Rewrite the material from the line with "You are a GUI" up to and including the line with "click(x=419, y=423)", keeping the requests and adding 134 to every coordinate in the answers. Leave the pictures out.

# RECORDS SHOWN:
****************

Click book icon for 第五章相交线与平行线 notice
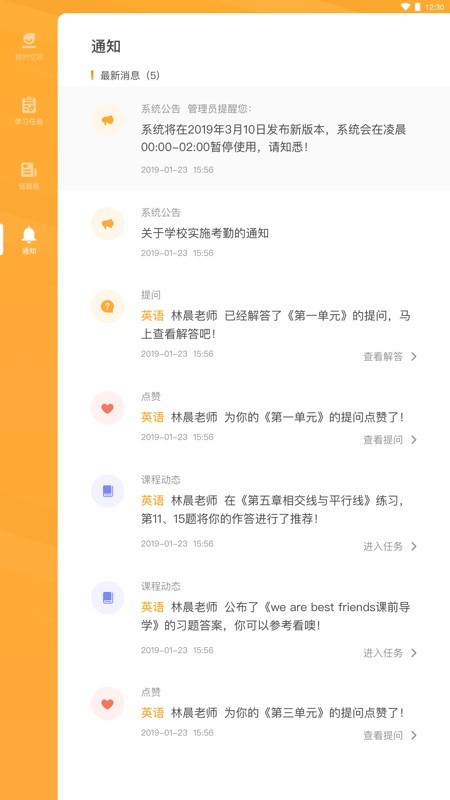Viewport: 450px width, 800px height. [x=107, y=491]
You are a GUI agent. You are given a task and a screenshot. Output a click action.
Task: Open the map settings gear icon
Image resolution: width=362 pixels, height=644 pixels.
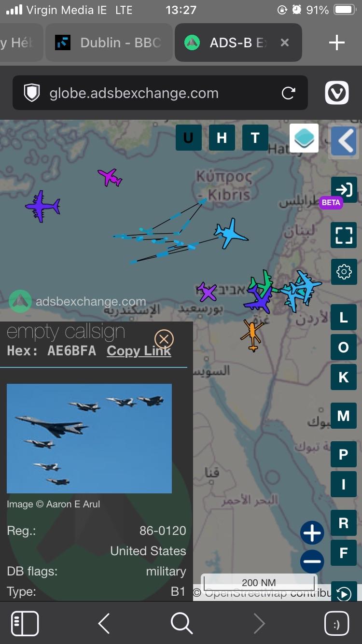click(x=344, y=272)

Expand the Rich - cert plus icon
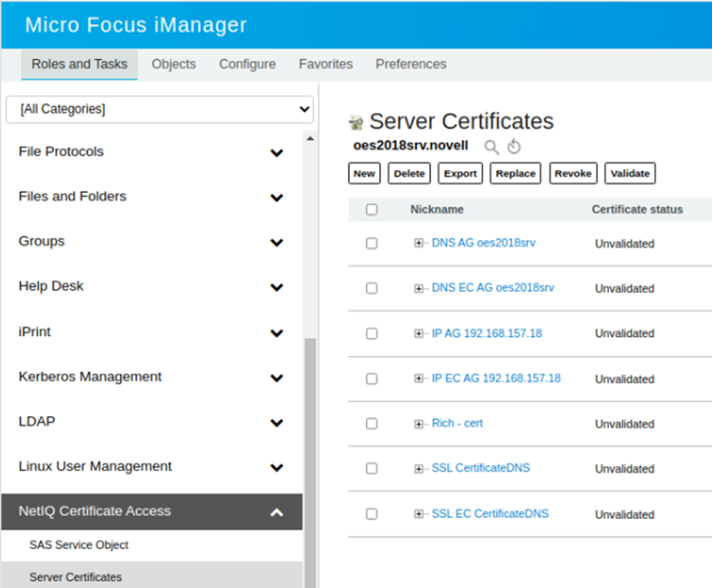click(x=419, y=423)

****************

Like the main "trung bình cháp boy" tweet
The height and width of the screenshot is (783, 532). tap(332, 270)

****************

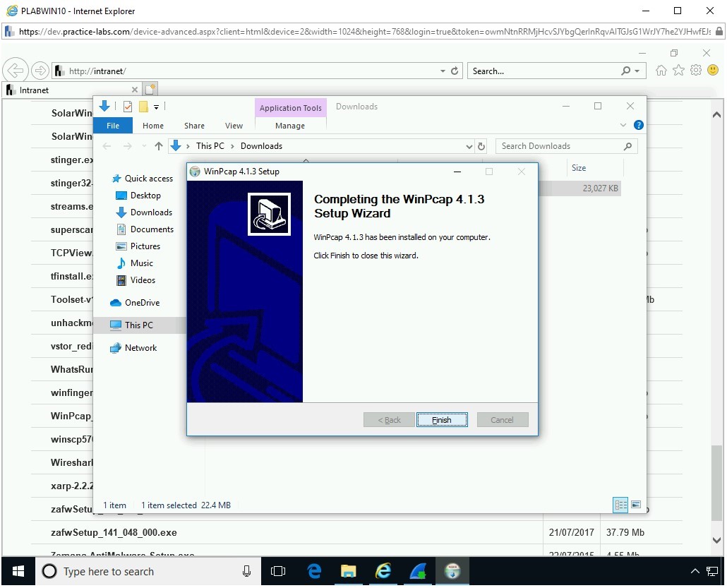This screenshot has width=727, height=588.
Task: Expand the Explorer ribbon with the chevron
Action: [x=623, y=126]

****************

# OUTPUT:
You are a GUI agent. You are given a task and a screenshot. Output a click action.
Task: Open the map settings gear icon
Image resolution: width=362 pixels, height=644 pixels.
click(x=478, y=406)

Expand the Rich - cert plus icon
click(x=553, y=557)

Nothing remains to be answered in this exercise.